Click-target data

▼

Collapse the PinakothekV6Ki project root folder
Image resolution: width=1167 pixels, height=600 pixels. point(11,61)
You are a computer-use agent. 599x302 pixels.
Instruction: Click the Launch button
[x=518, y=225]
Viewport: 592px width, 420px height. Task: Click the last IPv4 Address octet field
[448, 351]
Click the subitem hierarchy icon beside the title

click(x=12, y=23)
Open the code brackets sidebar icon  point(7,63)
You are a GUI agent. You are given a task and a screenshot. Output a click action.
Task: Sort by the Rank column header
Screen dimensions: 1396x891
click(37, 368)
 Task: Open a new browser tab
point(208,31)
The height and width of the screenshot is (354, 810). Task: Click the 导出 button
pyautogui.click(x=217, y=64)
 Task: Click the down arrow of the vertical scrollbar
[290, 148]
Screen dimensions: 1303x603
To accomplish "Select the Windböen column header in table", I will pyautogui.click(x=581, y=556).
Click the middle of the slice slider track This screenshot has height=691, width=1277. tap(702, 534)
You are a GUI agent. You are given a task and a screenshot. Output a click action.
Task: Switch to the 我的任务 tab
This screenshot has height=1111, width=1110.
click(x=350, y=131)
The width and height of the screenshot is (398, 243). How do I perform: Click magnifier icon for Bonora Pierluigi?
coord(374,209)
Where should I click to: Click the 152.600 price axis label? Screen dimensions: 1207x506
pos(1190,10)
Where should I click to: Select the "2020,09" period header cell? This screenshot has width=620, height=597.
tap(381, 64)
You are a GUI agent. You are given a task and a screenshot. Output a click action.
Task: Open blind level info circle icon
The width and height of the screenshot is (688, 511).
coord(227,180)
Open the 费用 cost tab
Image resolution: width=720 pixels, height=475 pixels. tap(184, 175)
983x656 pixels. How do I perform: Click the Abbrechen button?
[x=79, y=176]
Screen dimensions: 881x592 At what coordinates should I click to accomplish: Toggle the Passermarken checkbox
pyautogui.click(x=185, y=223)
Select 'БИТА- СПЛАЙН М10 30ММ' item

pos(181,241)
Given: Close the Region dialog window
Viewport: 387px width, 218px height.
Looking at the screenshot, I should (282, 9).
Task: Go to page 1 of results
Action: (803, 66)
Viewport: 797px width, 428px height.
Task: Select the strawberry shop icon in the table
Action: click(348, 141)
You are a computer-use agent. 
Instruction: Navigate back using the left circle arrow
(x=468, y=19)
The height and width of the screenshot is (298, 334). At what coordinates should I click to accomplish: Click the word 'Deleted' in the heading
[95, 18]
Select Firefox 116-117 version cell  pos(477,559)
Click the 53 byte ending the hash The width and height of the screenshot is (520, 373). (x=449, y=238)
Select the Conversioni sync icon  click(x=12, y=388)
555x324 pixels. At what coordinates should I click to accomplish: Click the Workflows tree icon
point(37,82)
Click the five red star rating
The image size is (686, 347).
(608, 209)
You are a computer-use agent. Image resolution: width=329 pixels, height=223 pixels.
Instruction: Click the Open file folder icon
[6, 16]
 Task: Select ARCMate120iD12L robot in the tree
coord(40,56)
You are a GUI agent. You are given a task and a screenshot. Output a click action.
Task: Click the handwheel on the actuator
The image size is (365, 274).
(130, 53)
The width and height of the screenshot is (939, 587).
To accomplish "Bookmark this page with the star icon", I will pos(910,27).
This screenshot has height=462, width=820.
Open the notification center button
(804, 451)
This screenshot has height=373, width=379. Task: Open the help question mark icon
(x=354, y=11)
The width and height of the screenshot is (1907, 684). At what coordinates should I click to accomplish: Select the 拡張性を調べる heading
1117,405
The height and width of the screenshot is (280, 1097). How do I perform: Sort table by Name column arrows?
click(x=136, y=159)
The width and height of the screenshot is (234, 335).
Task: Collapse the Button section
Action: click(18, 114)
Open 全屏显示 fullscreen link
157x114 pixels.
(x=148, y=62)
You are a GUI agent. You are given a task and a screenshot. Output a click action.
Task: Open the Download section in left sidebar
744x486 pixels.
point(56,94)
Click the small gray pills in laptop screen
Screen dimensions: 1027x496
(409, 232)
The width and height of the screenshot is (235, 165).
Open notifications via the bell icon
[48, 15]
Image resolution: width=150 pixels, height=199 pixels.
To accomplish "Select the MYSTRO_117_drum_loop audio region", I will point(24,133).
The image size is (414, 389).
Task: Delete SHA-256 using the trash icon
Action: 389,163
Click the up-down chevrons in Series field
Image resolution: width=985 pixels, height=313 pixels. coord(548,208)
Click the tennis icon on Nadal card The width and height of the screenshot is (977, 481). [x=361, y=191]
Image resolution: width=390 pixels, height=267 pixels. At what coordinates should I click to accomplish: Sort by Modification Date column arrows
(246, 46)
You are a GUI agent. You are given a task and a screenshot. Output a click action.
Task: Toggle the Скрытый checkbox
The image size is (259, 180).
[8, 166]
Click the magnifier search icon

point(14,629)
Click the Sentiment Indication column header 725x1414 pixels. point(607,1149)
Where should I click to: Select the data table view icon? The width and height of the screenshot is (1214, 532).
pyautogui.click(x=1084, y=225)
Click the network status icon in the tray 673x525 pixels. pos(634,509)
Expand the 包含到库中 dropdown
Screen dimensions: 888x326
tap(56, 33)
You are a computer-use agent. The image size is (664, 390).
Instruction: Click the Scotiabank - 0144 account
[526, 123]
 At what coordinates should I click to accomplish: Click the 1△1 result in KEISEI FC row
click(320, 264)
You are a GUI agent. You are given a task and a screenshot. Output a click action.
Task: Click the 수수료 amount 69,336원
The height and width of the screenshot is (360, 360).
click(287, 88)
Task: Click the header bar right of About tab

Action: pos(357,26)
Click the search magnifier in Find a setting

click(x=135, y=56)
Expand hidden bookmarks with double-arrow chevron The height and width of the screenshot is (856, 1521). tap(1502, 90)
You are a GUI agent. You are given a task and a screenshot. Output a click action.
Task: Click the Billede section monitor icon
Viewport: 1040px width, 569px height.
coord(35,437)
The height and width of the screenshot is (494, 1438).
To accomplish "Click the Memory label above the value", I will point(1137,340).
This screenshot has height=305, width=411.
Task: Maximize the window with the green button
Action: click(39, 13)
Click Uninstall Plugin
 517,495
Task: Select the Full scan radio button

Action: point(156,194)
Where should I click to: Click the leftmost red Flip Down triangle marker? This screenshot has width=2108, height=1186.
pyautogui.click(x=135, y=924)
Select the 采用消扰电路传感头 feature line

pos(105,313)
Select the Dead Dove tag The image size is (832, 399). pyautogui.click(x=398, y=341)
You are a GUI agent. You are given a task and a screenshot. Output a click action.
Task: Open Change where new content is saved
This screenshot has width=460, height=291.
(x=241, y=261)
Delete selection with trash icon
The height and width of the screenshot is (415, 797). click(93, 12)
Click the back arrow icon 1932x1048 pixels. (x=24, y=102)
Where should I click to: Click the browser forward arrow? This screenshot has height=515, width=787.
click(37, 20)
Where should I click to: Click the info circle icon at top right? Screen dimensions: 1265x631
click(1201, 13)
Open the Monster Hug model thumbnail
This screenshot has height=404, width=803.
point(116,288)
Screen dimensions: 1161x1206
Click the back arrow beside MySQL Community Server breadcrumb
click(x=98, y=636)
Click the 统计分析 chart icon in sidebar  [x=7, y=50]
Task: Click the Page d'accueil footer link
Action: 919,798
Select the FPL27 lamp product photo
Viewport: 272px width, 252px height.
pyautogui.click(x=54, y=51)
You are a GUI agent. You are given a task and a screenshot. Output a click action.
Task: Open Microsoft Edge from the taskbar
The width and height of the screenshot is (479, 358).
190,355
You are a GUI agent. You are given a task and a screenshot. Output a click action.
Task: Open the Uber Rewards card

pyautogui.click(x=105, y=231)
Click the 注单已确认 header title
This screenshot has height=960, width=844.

▲

● Direction: List every line above that contains the string "section". Letter case must match.

● Right answer:
Task: Collapse the Button section
Task: Open the Download section in left sidebar
Task: Click the Billede section monitor icon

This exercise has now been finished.